• [Task input]:
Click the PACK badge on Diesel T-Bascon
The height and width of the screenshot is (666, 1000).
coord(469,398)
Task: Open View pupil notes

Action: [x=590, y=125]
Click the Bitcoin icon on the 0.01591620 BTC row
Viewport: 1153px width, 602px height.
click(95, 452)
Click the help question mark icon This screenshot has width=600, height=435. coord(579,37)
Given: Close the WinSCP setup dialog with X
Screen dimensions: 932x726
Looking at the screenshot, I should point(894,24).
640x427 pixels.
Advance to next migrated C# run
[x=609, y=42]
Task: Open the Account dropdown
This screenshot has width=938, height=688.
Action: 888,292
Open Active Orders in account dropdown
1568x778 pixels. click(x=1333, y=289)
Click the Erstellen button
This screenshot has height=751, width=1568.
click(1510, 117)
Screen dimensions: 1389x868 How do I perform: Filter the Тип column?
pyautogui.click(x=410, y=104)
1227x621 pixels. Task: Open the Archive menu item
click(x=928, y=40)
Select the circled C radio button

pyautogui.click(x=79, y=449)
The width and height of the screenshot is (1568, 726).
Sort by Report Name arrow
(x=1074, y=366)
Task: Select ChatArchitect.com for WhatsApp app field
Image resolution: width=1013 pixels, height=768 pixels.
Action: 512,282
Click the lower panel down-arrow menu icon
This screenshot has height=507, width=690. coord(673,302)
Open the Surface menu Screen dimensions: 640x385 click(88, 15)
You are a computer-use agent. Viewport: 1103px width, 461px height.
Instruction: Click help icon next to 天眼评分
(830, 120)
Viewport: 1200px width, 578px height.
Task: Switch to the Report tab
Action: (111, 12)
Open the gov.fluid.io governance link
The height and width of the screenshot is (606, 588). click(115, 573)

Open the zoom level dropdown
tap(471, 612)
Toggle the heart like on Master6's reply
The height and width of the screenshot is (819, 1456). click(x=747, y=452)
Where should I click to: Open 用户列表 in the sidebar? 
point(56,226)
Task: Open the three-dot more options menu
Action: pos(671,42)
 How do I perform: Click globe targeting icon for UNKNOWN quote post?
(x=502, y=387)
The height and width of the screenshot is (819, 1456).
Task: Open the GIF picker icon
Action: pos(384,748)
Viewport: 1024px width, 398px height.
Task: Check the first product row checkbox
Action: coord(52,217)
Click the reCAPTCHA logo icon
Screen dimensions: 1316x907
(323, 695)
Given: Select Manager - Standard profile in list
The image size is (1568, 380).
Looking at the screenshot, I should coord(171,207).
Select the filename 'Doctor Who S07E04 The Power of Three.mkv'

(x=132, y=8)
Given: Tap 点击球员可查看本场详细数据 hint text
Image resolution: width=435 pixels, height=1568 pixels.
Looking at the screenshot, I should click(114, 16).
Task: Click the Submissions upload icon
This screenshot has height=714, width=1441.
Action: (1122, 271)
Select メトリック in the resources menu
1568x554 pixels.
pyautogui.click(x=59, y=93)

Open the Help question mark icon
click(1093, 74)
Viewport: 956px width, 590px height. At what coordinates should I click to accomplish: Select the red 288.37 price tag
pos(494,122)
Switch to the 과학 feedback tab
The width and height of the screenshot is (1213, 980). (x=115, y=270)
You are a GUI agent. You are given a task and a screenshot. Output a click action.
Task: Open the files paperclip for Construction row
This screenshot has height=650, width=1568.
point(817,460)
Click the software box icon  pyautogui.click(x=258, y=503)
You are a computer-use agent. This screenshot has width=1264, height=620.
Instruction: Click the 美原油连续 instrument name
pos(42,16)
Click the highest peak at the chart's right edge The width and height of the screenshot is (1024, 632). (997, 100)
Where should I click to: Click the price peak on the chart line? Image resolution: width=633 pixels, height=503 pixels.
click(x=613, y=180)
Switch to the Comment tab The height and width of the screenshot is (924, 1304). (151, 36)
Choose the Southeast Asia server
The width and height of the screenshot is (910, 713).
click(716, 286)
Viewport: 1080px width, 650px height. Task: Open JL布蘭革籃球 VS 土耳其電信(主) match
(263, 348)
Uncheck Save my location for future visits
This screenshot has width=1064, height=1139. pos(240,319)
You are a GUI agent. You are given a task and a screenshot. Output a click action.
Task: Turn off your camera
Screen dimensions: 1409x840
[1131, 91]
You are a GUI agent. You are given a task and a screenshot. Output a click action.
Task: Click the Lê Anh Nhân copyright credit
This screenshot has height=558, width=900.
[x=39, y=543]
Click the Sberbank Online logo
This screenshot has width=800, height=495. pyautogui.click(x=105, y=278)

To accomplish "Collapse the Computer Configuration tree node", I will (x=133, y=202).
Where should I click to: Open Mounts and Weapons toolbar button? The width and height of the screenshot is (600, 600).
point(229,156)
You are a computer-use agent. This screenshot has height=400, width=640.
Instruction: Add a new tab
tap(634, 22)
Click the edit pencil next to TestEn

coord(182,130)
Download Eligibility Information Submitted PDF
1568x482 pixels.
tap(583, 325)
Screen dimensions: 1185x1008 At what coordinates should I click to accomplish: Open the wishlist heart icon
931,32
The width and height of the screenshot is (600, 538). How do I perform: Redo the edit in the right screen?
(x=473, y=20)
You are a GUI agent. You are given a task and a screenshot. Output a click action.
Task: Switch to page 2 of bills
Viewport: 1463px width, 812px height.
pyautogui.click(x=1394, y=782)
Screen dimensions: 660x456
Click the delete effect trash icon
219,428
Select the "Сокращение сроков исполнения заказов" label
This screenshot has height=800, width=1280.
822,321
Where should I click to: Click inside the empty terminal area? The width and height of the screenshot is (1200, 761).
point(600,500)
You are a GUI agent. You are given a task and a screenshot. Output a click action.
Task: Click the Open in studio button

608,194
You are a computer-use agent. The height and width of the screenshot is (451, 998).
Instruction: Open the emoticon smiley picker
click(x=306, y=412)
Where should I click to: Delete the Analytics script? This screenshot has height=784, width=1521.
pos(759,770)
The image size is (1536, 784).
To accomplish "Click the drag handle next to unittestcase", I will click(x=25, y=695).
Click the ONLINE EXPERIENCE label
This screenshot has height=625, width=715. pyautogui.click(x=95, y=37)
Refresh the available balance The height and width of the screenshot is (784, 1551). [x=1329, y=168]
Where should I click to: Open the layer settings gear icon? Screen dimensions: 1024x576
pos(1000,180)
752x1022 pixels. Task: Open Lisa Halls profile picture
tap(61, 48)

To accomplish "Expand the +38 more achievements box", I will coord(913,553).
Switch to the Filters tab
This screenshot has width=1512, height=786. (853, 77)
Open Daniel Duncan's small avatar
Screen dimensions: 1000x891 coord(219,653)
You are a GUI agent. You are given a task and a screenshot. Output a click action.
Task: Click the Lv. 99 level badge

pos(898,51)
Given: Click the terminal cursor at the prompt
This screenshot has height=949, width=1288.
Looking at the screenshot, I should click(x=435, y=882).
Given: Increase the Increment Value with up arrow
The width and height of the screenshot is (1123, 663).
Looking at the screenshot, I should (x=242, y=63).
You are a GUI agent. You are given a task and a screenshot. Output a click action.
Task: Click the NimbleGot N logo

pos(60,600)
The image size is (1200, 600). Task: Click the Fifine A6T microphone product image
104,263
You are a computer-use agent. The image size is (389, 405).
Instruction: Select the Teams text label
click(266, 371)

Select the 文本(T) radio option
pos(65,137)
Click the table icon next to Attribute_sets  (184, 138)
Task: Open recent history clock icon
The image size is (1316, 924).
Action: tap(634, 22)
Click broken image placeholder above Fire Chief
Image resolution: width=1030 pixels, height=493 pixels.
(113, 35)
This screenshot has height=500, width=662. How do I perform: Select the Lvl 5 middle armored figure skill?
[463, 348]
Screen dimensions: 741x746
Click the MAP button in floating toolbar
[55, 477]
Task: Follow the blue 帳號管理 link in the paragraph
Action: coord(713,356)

• [What the task requires]: Rewrite every item above with "dropdown" changed to "drop-down menu" wherever it occurs, keeping everything else the same.

• [Solution to this task]:
Click the PACK badge on Diesel T-Bascon
The height and width of the screenshot is (666, 1000).
coord(469,398)
Task: Open View pupil notes

Action: [x=590, y=125]
Click the Bitcoin icon on the 0.01591620 BTC row
Viewport: 1153px width, 602px height.
click(95, 452)
Click the help question mark icon This screenshot has width=600, height=435. coord(579,37)
Given: Close the WinSCP setup dialog with X
Screen dimensions: 932x726
Looking at the screenshot, I should point(894,24).
640x427 pixels.
Advance to next migrated C# run
[x=609, y=42]
Task: Open the Account drop-down menu
This screenshot has width=938, height=688.
Action: 888,292
Open Active Orders in account drop-down menu
1568x778 pixels. click(x=1333, y=289)
Click the Erstellen button
This screenshot has height=751, width=1568.
click(1510, 117)
Screen dimensions: 1389x868 How do I perform: Filter the Тип column?
pyautogui.click(x=410, y=104)
1227x621 pixels. Task: Open the Archive menu item
click(x=928, y=40)
Select the circled C radio button

pyautogui.click(x=79, y=449)
The width and height of the screenshot is (1568, 726).
Sort by Report Name arrow
(x=1074, y=366)
Task: Select ChatArchitect.com for WhatsApp app field
Image resolution: width=1013 pixels, height=768 pixels.
Action: 512,282
Click the lower panel down-arrow menu icon
This screenshot has height=507, width=690. coord(673,302)
Open the Surface menu Screen dimensions: 640x385 click(88, 15)
You are a computer-use agent. Viewport: 1103px width, 461px height.
Instruction: Click help icon next to 天眼评分
(830, 120)
Viewport: 1200px width, 578px height.
Task: Switch to the Report tab
Action: (111, 12)
Open the gov.fluid.io governance link
The height and width of the screenshot is (606, 588). click(115, 573)

Open the zoom level drop-down menu
tap(471, 612)
Toggle the heart like on Master6's reply
The height and width of the screenshot is (819, 1456). click(x=747, y=452)
Where should I click to: Open 用户列表 in the sidebar? 
point(56,226)
Task: Open the three-dot more options menu
Action: pos(671,42)
 How do I perform: Click globe targeting icon for UNKNOWN quote post?
(x=502, y=387)
The height and width of the screenshot is (819, 1456).
Task: Open the GIF picker icon
Action: pos(384,748)
Viewport: 1024px width, 398px height.
Task: Check the first product row checkbox
Action: coord(52,217)
Click the reCAPTCHA logo icon
Screen dimensions: 1316x907
(323, 695)
Given: Select Manager - Standard profile in list
The image size is (1568, 380).
Looking at the screenshot, I should coord(171,207).
Select the filename 'Doctor Who S07E04 The Power of Three.mkv'

(x=132, y=8)
Given: Tap 点击球员可查看本场详细数据 hint text
Image resolution: width=435 pixels, height=1568 pixels.
Looking at the screenshot, I should click(114, 16).
Task: Click the Submissions upload icon
This screenshot has height=714, width=1441.
Action: (1122, 271)
Select メトリック in the resources menu
1568x554 pixels.
pyautogui.click(x=59, y=93)

Open the Help question mark icon
click(1093, 74)
Viewport: 956px width, 590px height. At what coordinates should I click to accomplish: Select the red 288.37 price tag
pos(494,122)
Switch to the 과학 feedback tab
The width and height of the screenshot is (1213, 980). (x=115, y=270)
You are a GUI agent. You are given a task and a screenshot. Output a click action.
Task: Open the files paperclip for Construction row
This screenshot has height=650, width=1568.
point(817,460)
Click the software box icon  pyautogui.click(x=258, y=503)
You are a computer-use agent. This screenshot has width=1264, height=620.
Instruction: Click the 美原油连续 instrument name
pos(42,16)
Click the highest peak at the chart's right edge The width and height of the screenshot is (1024, 632). (997, 100)
Where should I click to: Click the price peak on the chart line? Image resolution: width=633 pixels, height=503 pixels.
click(x=613, y=180)
Switch to the Comment tab The height and width of the screenshot is (924, 1304). (151, 36)
Choose the Southeast Asia server
The width and height of the screenshot is (910, 713).
click(716, 286)
Viewport: 1080px width, 650px height. Task: Open JL布蘭革籃球 VS 土耳其電信(主) match
(263, 348)
Uncheck Save my location for future visits
This screenshot has width=1064, height=1139. pos(240,319)
You are a GUI agent. You are given a task and a screenshot. Output a click action.
Task: Turn off your camera
Screen dimensions: 1409x840
[1131, 91]
You are a GUI agent. You are given a task and a screenshot. Output a click action.
Task: Click the Lê Anh Nhân copyright credit
This screenshot has height=558, width=900.
[x=39, y=543]
Click the Sberbank Online logo
This screenshot has width=800, height=495. pyautogui.click(x=105, y=278)

To accomplish "Collapse the Computer Configuration tree node", I will (x=133, y=202).
Where should I click to: Open Mounts and Weapons toolbar button? The width and height of the screenshot is (600, 600).
point(229,156)
You are a computer-use agent. This screenshot has height=400, width=640.
Instruction: Add a new tab
tap(634, 22)
Click the edit pencil next to TestEn

coord(182,130)
Download Eligibility Information Submitted PDF
1568x482 pixels.
tap(583, 325)
Screen dimensions: 1185x1008 At what coordinates should I click to accomplish: Open the wishlist heart icon
931,32
The width and height of the screenshot is (600, 538). How do I perform: Redo the edit in the right screen?
(x=473, y=20)
You are a GUI agent. You are given a task and a screenshot. Output a click action.
Task: Switch to page 2 of bills
Viewport: 1463px width, 812px height.
pyautogui.click(x=1394, y=782)
Screen dimensions: 660x456
Click the delete effect trash icon
219,428
Select the "Сокращение сроков исполнения заказов" label
This screenshot has height=800, width=1280.
822,321
Where should I click to: Click inside the empty terminal area? The width and height of the screenshot is (1200, 761).
point(600,500)
You are a GUI agent. You are given a task and a screenshot. Output a click action.
Task: Click the Open in studio button

608,194
You are a computer-use agent. The height and width of the screenshot is (451, 998).
Instruction: Open the emoticon smiley picker
click(x=306, y=412)
Where should I click to: Delete the Analytics script? This screenshot has height=784, width=1521.
pos(759,770)
The image size is (1536, 784).
To accomplish "Click the drag handle next to unittestcase", I will click(x=25, y=695).
Click the ONLINE EXPERIENCE label
This screenshot has height=625, width=715. pyautogui.click(x=95, y=37)
Refresh the available balance The height and width of the screenshot is (784, 1551). [x=1329, y=168]
Where should I click to: Open the layer settings gear icon? Screen dimensions: 1024x576
pos(1000,180)
752x1022 pixels. Task: Open Lisa Halls profile picture
tap(61, 48)

To accomplish "Expand the +38 more achievements box", I will coord(913,553).
Switch to the Filters tab
This screenshot has width=1512, height=786. (853, 77)
Open Daniel Duncan's small avatar
Screen dimensions: 1000x891 coord(219,653)
You are a GUI agent. You are given a task and a screenshot. Output a click action.
Task: Click the Lv. 99 level badge

pos(898,51)
Given: Click the terminal cursor at the prompt
This screenshot has height=949, width=1288.
Looking at the screenshot, I should click(x=435, y=882).
Given: Increase the Increment Value with up arrow
The width and height of the screenshot is (1123, 663).
Looking at the screenshot, I should (x=242, y=63).
You are a GUI agent. You are given a task and a screenshot. Output a click action.
Task: Click the NimbleGot N logo

pos(60,600)
The image size is (1200, 600). Task: Click the Fifine A6T microphone product image
104,263
You are a computer-use agent. The image size is (389, 405).
Instruction: Select the Teams text label
click(266, 371)

Select the 文本(T) radio option
pos(65,137)
Click the table icon next to Attribute_sets  (184, 138)
Task: Open recent history clock icon
The image size is (1316, 924).
Action: tap(634, 22)
Click broken image placeholder above Fire Chief
Image resolution: width=1030 pixels, height=493 pixels.
(113, 35)
This screenshot has height=500, width=662. How do I perform: Select the Lvl 5 middle armored figure skill?
[463, 348]
Screen dimensions: 741x746
Click the MAP button in floating toolbar
[55, 477]
Task: Follow the blue 帳號管理 link in the paragraph
Action: coord(713,356)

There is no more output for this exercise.